(Required action) Using the records below, quote only the span that opens with the line containing "Algemene voorwaarden (69, 2101)" and closes with the line containing "[Open search in the mobile overlay] (109, 60)", exactly and inclusively.

(Recorded information)

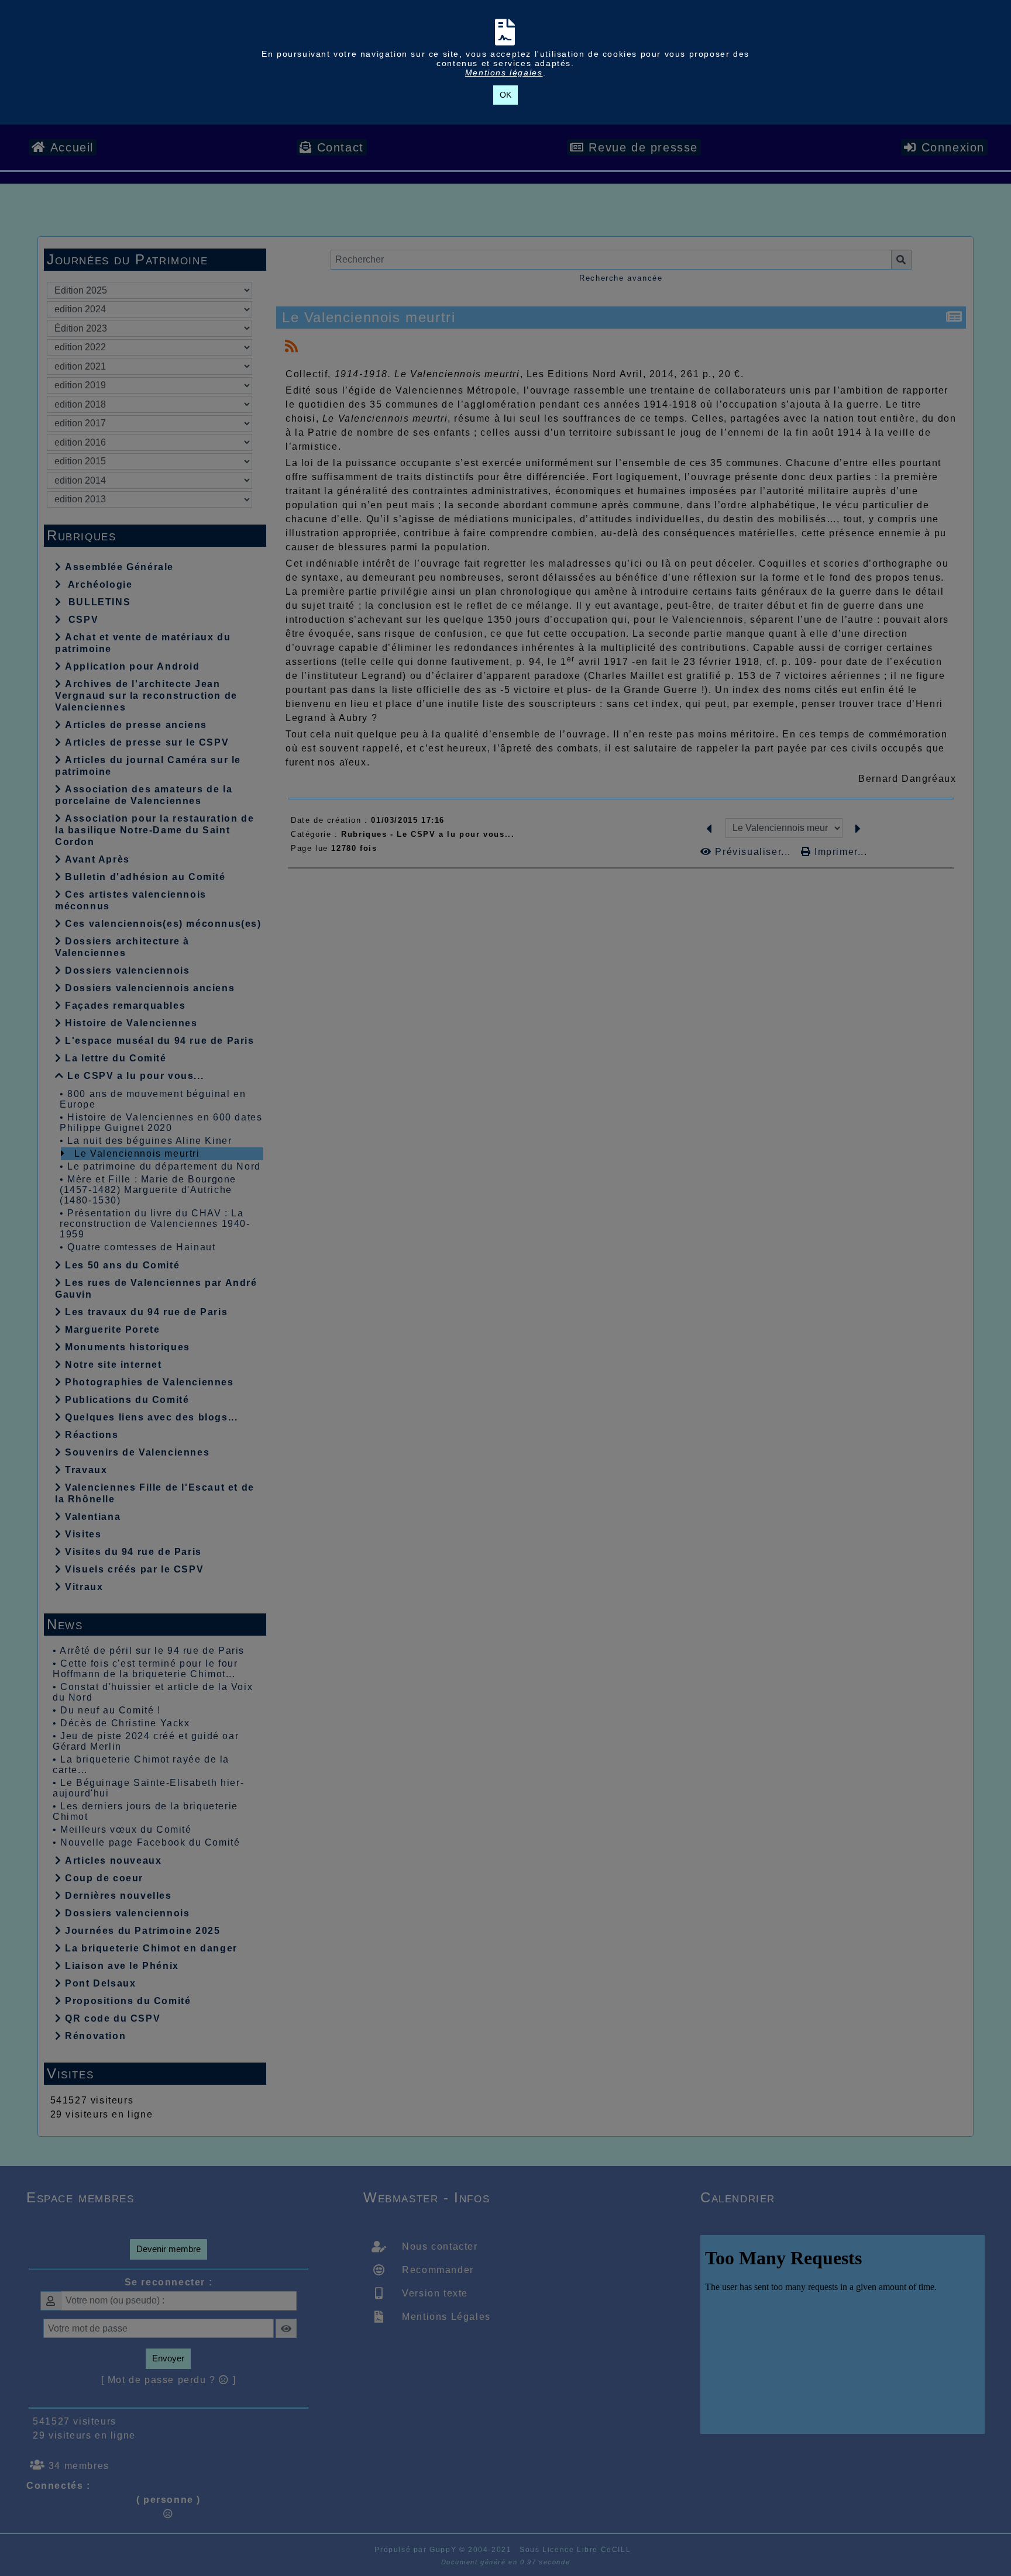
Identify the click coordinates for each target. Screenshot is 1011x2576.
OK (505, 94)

* * *

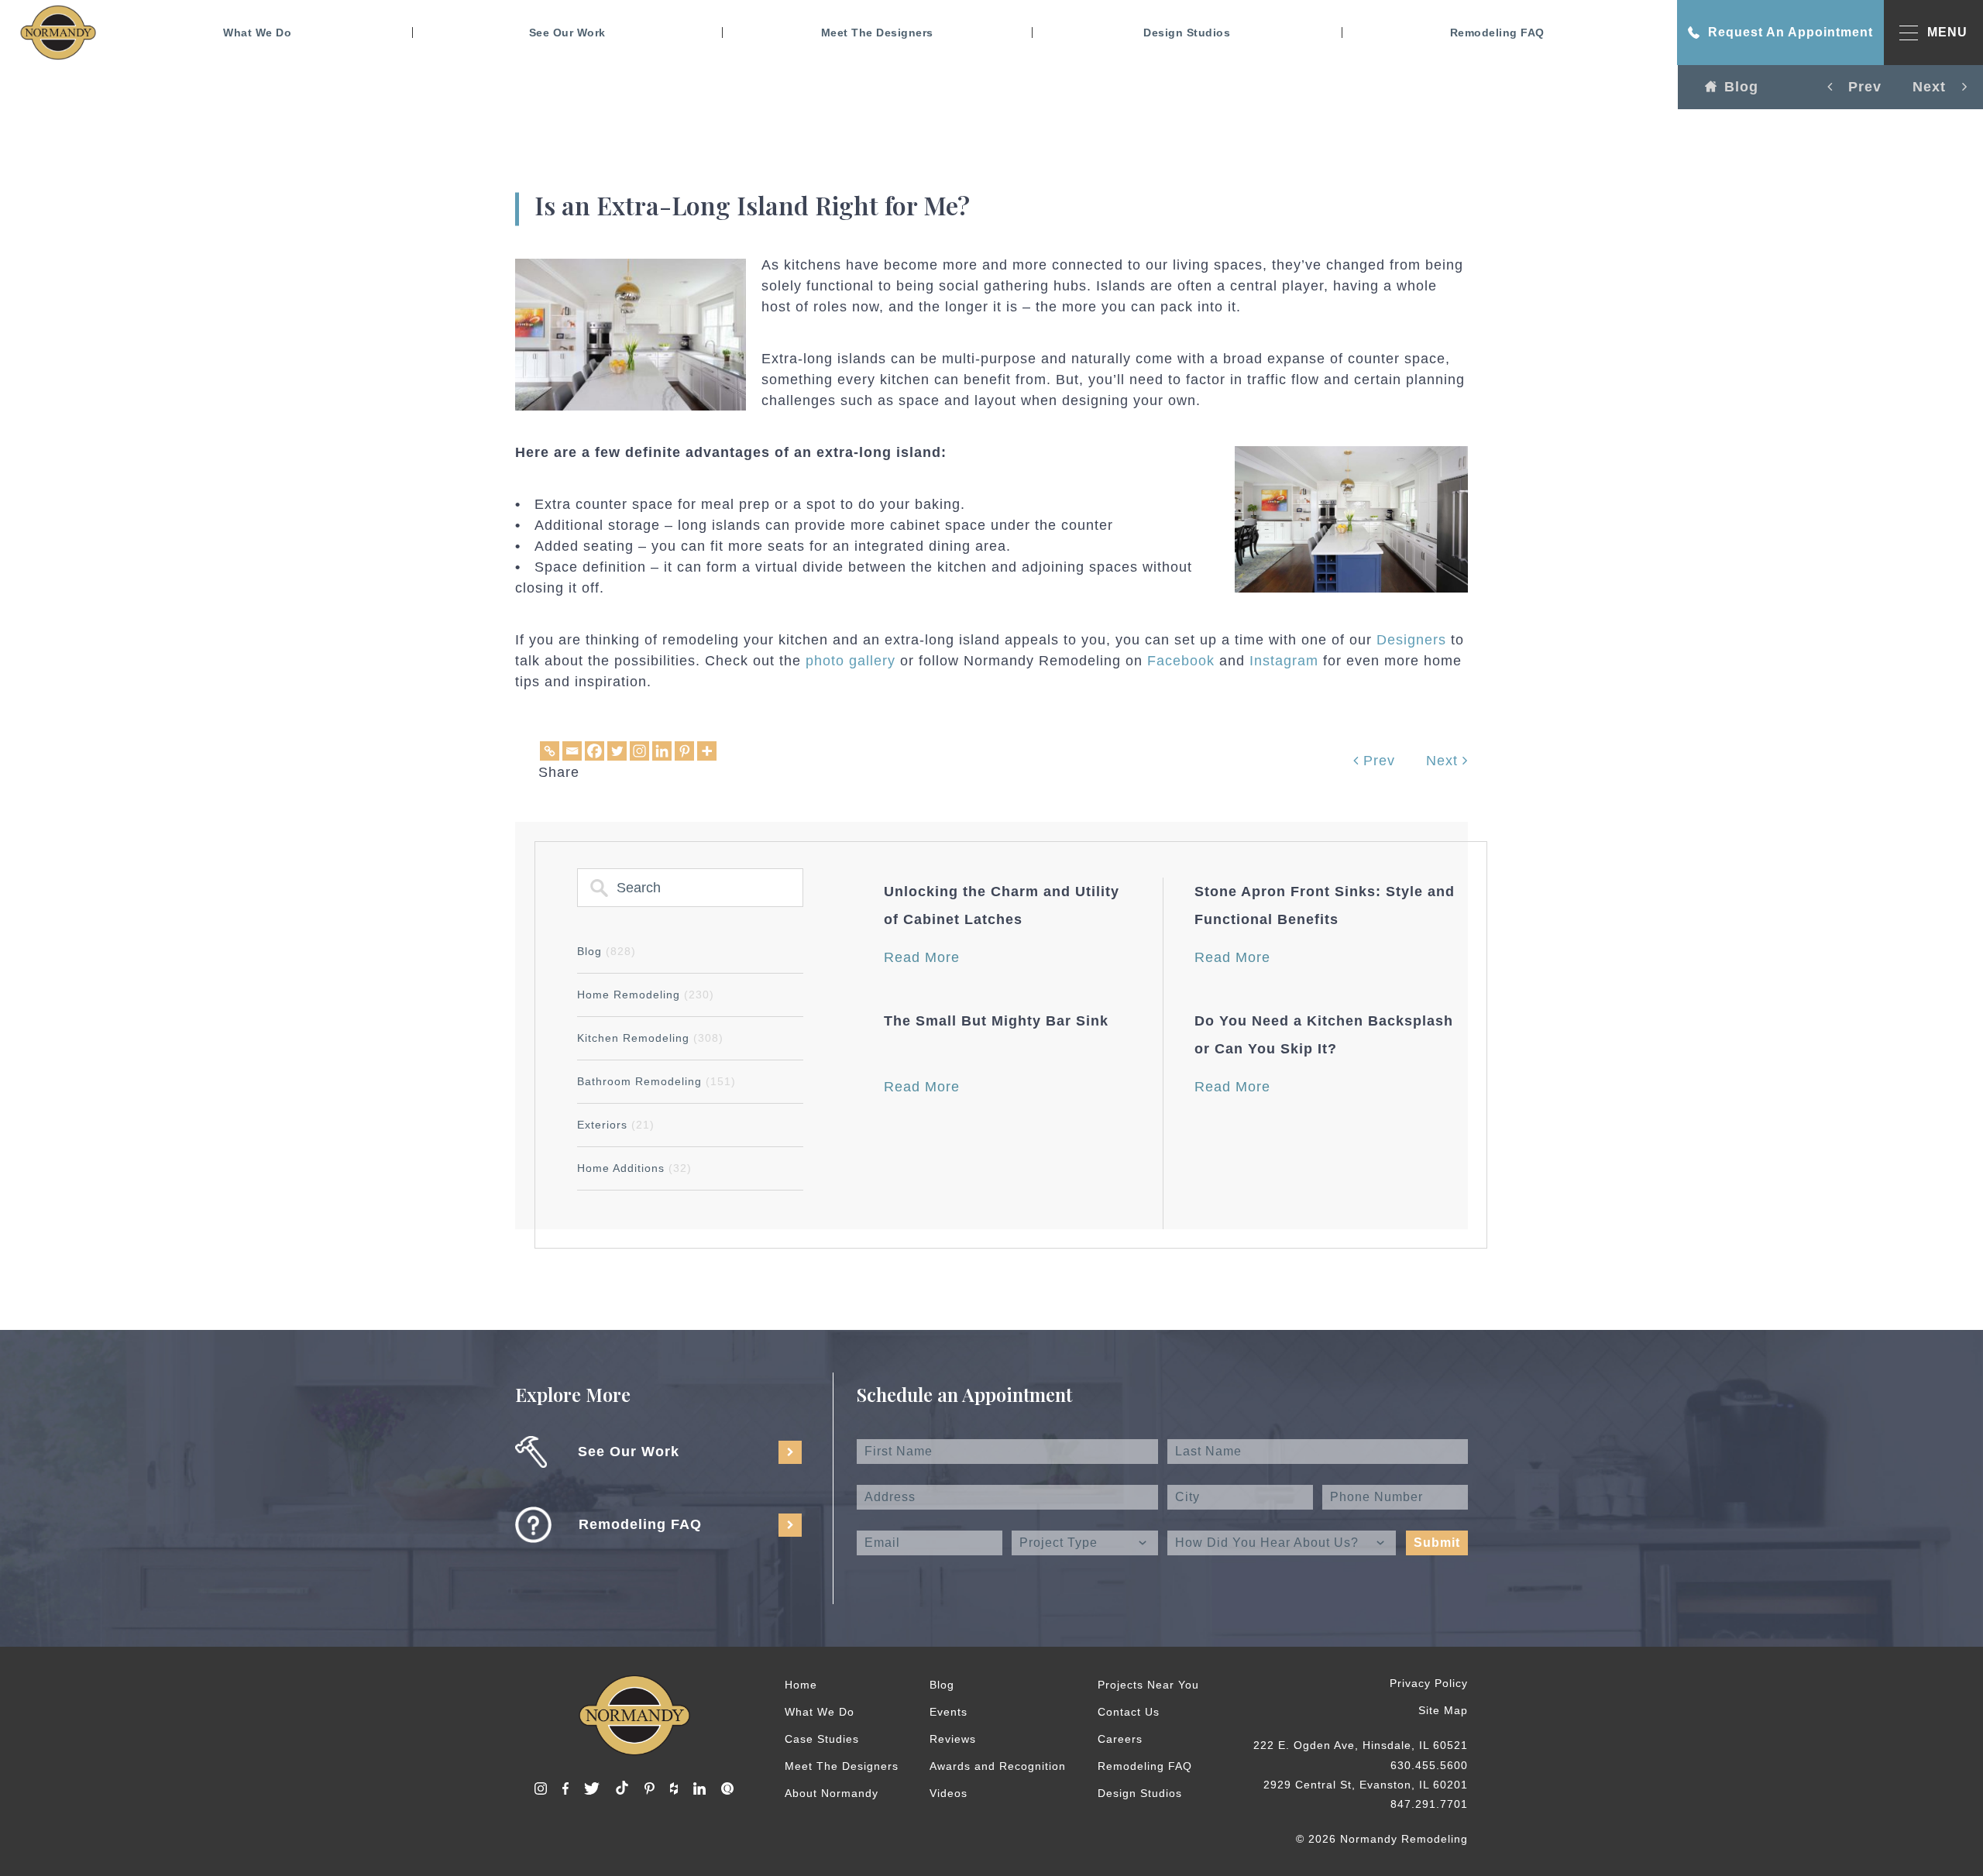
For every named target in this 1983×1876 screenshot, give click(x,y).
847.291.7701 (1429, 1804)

--

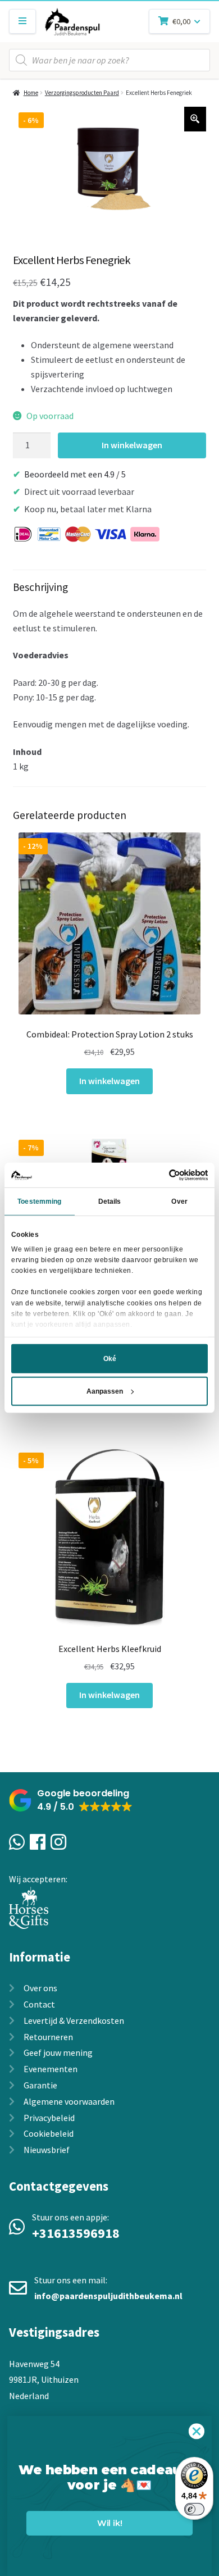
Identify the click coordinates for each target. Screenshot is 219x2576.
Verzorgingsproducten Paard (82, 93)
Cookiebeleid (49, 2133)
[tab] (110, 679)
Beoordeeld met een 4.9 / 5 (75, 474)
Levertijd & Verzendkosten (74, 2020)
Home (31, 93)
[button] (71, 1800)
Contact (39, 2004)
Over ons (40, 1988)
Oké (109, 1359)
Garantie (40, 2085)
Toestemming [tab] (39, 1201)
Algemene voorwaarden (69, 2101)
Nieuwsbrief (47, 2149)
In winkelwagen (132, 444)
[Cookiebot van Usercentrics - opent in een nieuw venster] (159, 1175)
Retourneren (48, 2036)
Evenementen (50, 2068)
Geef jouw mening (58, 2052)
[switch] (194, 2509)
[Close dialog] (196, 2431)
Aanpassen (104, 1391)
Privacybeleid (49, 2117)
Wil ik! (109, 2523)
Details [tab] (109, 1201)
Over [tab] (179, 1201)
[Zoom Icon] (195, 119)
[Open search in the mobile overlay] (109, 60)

(Task output)
Algemene voorwaarden (69, 2101)
Nieuwsbrief (47, 2149)
In winkelwagen (132, 444)
[Cookiebot van Usercentrics - opent in een nieuw venster] (159, 1175)
Retourneren (48, 2036)
Evenementen (50, 2068)
Geef jouw mening (58, 2052)
[switch] (194, 2509)
[Close dialog] (196, 2431)
Aanpassen (104, 1391)
Privacybeleid (49, 2117)
Wil ik! (109, 2523)
Details [tab] (109, 1201)
Over [tab] (179, 1201)
[Zoom Icon] (195, 119)
[Open search in the mobile overlay] (109, 60)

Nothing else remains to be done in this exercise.